Using a longitudinal approach helped Swartout and his co-authors minimize — if not solve — this problem because it took the question of specific rape acts out of the equation. The multi-act rapists in the new survey had to admit to rape at separate points in time, making it clear that they had committed multiple, distinct assaults.

“Longitudinal data is like an accordion,” Swartout explained. “You can unpack what’s happening when.” Collecting data all at once, as Lisak did, is more like a snapshot. “It collapses events that have happened over a long time frame and makes them look like they all occurred at once.”

Andra Tharp, a senior adviser for the Air Force’s Sexual Assault Prevention and Response division and a former research scientist at the Centers for Disease Control and Prevention, said using longitudinal data produces a more nuanced result. “By drawing out the data over time,” she said, “you see all these different degrees of behavior. And what you don’t see is a large group of chronic perpetrators.”

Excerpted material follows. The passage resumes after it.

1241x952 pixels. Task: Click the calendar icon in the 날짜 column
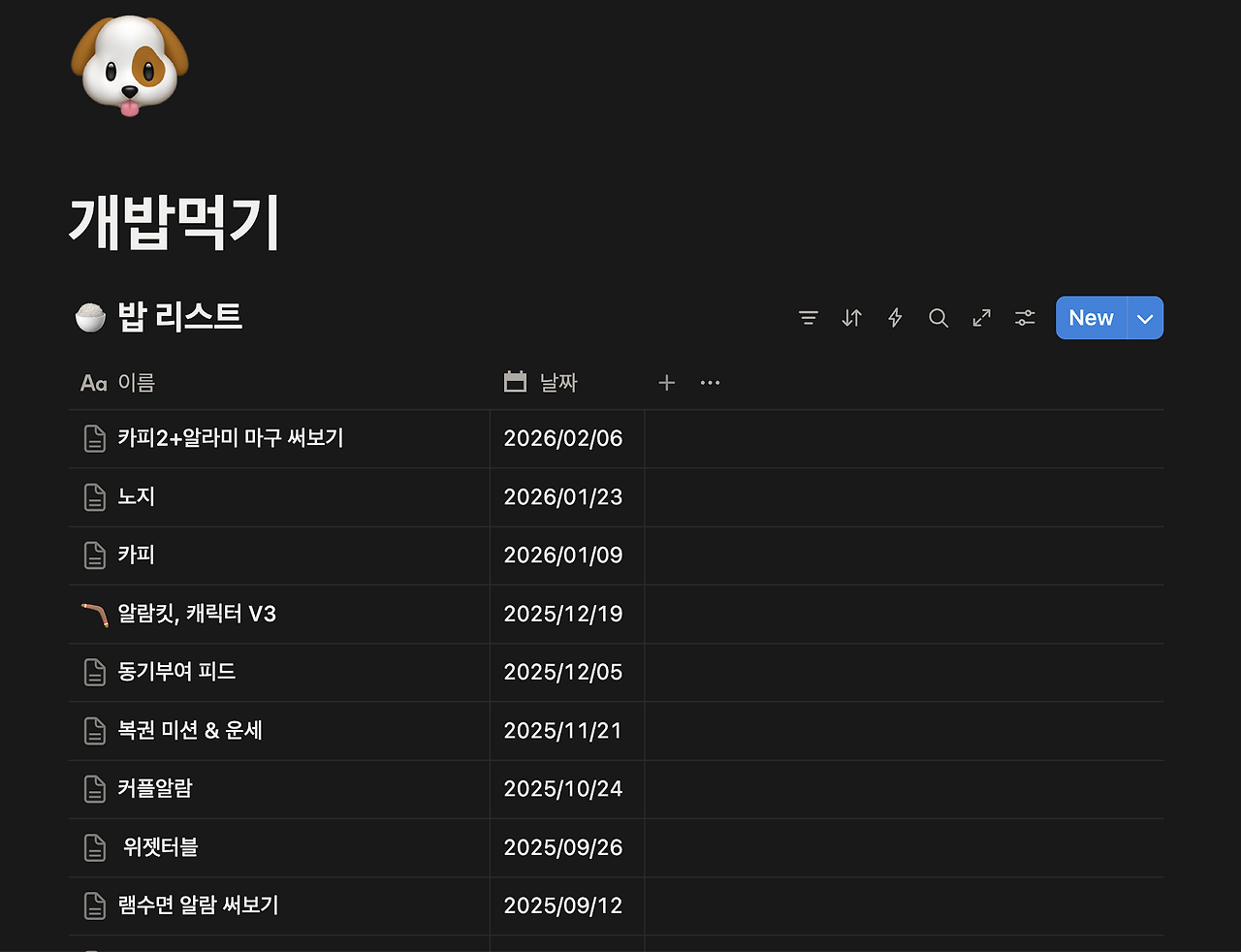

The new findings could have serious implications for how sexual assault educators on college campuses tackle the problem, as well as for the kinds of policies that the federal government might require and support. “If you think about most rapes as these cold-blooded, premeditated acts by predators who can’t be changed, that will logically lead to a criminal-justice-focused approach, basically trying to root out a few bad apples,” Tharp said. “But if it’s mostly sporadic and opportunistic behavior, we need to think more about prevention and intervention — a broader public health approach instead of focusing primarily on a few high-risk individuals.”

From Swartout’s perspective, the new research is just the beginning. “What we want to know now is what’s behind these trajectories,” he said. If administrators and policymakers start thinking about perpetrators as a more diverse group, he hopes future research can begin to determine what’s motivating — and what might deter — campus rapists.

But perhaps the biggest lesson from this new study is the danger of relying on one piece of research for complex policy responses. As alarming as the Lisak research might seem, it offered a relatively simple solution: Isolate the handful of young men who were committing the vast majority of campus rapes, and expel them or turn them over to law enforcement. Swartout’s findings offer fewer easy answers. Instead, they point to a more complicated reality, where more men are committing rape and their behavior is harder to predict. Then again, if researchers can figure out why these patterns are occurring, it will be easier to craft a solution that can influence an entire campus — and not just target a handful of men.

CORRECTION (July 13, 12:15 p.m.): An earlier version of this article incorrectly said the Sexual Experiences Survey has been known to produce higher response rates from rape perpetrators. It should have said the survey has been known to produce higher rates of perpetration.

Footnotes

  1. For the purpose of this analysis, rapists and nonrapists were grouped together because the men who commit one rape don’t have a trajectory of multiple assaults, just as the people who never commit rape don’t qualify as serial rapists, either.

  2. The survey questions were updated in the mid-2000s, which Swartout said may be responsible for the major difference between the two data sets: In the later data set, the rape incidence rate (13.2 percent) was approximately 5 percentage points higher than in the data set from the ’90s (8.5 percent).

Amelia Thomson-DeVeaux is a senior editor and senior reporter for FiveThirtyEight.